> [Task requirements] Write out again only the lines between the one with "Instruction: Select the" and the end of the records below, both ends counted, and don't include the pictures.

> [Data shown]
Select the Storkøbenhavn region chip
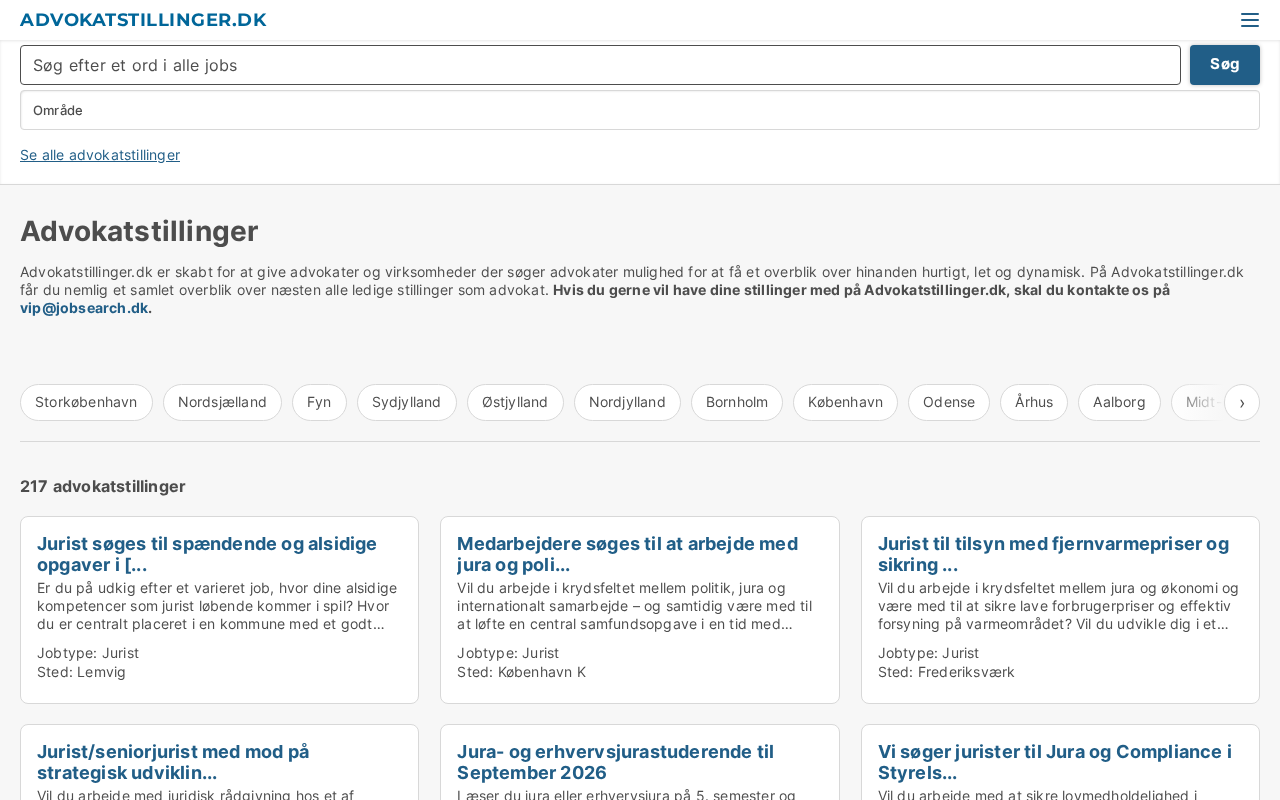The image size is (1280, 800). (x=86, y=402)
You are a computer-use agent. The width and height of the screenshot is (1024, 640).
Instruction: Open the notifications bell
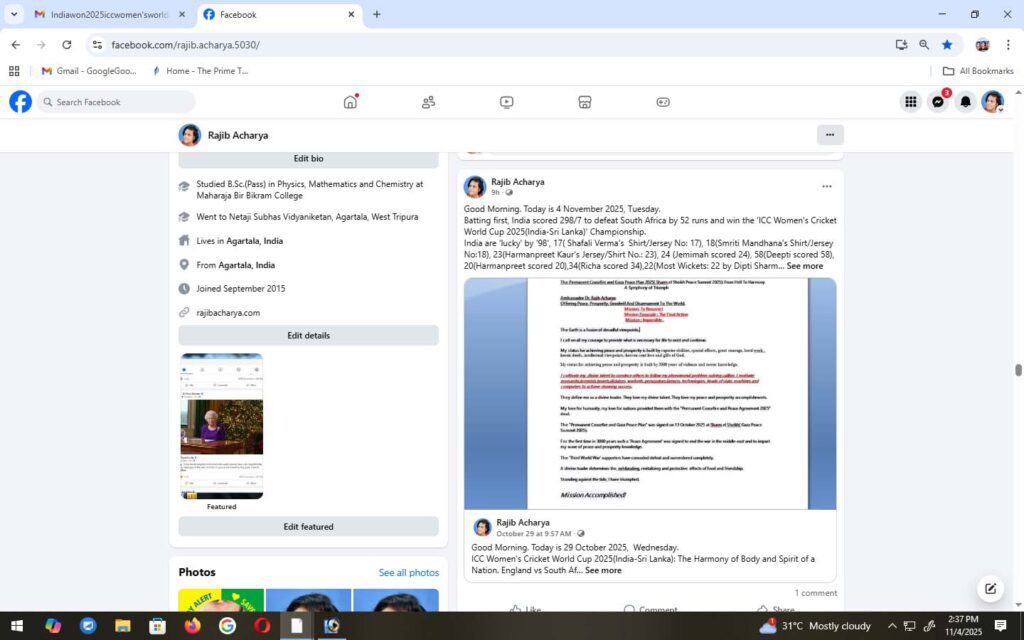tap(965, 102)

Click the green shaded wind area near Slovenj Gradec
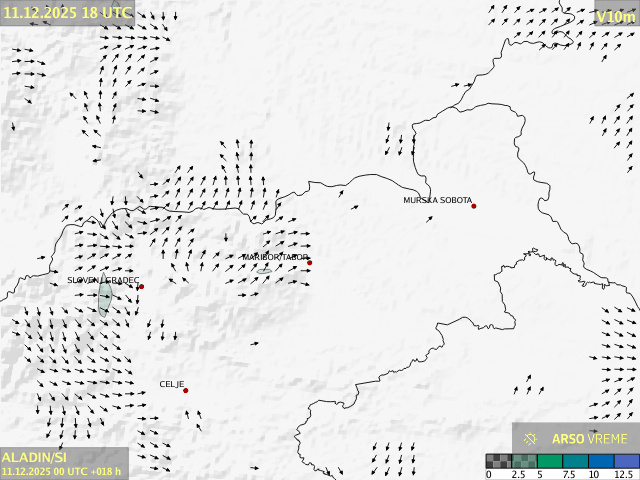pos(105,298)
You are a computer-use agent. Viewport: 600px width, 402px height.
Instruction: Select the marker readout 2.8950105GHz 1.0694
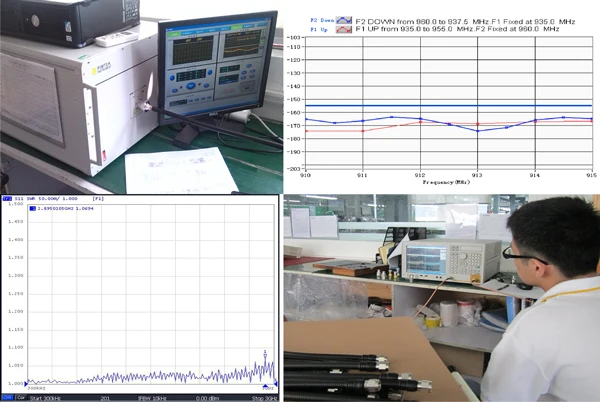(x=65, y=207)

> [Your response]
Instruction: Select the marker readout 2.8950105GHz 1.0694
(x=65, y=207)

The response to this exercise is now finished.